Spacephiller with Phil Creighton
YOU NEVER forget your first time.
For me, it was the old Debenhams store, with a toy department seemingly the size of several football pitches and stacked with everything a small boy could ever want and then some.
It was back in the days of everything being in black and white, and to speak someone had to bring up a caption – the only noise was the organist accompanying the moving pictures.
A small section of the department – probably the caretaker’s broom cupboard – was transformed into a winter wonderland, a display that would make Young Mr Grace tell the team they’d all done very well.
Polar bears, elves, presents, snow. It all glistened and made me excited for the man waiting just around the corner.
Yes, the one who has a penchant for red capes, has a very long beard and, at the time, was able to let me sit on his knee.
Santa Claus had come to town, and he was here to give me the most probing interview of the year. Had I been good? Had I washed behind my hair and brushed my ears?
Yes, yes, and yes, I will continue to be good … well, until the stocking was overflowing.
It was a wonderful experience. It remains a wonderful memory.
But Santa then did something that was both amazing and confusing.
“Do you like cowboys and Indians?” he asked me. “Well,” I said hesitantly, wanting desperately to say the space race was more my thing, but also wanting to ensure he visited on Christmas Eve.
He handed me a present. A present. Before Christmas. What an unexpected pleasure.
Only inside were some tiny plastic cowboys and native Americans, each no taller than a shilling.

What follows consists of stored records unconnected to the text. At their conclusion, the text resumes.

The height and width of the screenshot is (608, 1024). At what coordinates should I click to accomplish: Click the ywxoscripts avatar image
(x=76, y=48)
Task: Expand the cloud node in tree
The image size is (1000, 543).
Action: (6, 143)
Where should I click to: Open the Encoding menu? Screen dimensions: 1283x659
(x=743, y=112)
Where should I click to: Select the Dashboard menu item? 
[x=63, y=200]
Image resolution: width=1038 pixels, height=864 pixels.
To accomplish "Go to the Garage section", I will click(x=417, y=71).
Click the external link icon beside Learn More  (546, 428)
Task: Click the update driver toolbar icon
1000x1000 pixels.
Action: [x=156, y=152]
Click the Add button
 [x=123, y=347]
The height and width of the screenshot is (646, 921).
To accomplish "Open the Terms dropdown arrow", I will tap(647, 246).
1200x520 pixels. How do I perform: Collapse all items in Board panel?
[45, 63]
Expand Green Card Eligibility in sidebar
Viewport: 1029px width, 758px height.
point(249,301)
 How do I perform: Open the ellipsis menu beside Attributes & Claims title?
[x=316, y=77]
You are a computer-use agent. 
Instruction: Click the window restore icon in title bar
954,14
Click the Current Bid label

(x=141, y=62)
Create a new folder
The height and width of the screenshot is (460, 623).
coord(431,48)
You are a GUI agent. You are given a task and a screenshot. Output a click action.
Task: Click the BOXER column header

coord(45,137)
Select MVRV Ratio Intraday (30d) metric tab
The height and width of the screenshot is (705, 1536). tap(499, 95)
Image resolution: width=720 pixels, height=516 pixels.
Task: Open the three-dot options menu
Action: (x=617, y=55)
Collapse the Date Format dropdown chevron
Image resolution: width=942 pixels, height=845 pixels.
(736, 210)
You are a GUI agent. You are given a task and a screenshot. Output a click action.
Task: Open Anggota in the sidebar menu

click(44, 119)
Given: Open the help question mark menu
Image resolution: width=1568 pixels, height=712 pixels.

I kept them and played with them for a few years out of guilt, but to be honest, recreating the Wild West was not high on my list of priorities.
But none of that mattered – here was Father Christmas in the flesh.
Just as he was also, somehow, in the janitor’s closet at a Christmas fair. And the same chap who rang a bell and gave us all space shuttle pencil sharpeners at a school Christmas beano.
He was also there when the Lions came down my street, bearing sweets and carols.
You never forget, it’s exciting and all part of the Christmas magic.
Of course, it was never the same when the toy department was moved and shrunk. Somehow Santa ended up taking residence in the duvet department. That never felt right.
That year, I visited on Christmas Eve, desperately counting down the hours until he made his house calls. It was hugely disappointing when all I got for Christmas was a badge letting the world know I’d been to see Santa. Then again, he did warn me that he’d already loaded his presents onto the sleigh and he was letting me see him for free as a result.
Just to be on the safe side, an extra carrot was left out that night.
These experiences were almost as exciting when, as a grown-up, a famous German supermarket popped round to the old Wokingham Times offices (told you I dated back to the days when everything was black and white and read all over).
The great man called me over for a little word in my ear. Yes, I had still been good. I’m getting on a bit, so not really any hair to brush, other than the ones now growing out of the ears (clean).
Santa, I said with not a hint of shame, could I have a bottle of Scotch?
He promised he would see what he could do.
And, in a Christmas miracle sure to gladden the hearts of even the Scroogist Scrooges, lo and behold a bottle landed up on my desk a few days later.
Yes, visiting Santa is magical.
If you’re one of his special helpers this Christmas, remember that you are making memories that will last a lifetime. Oh, and I have no shame. Lidl – I mean, Santa – my bottle is empty, please send Scotch.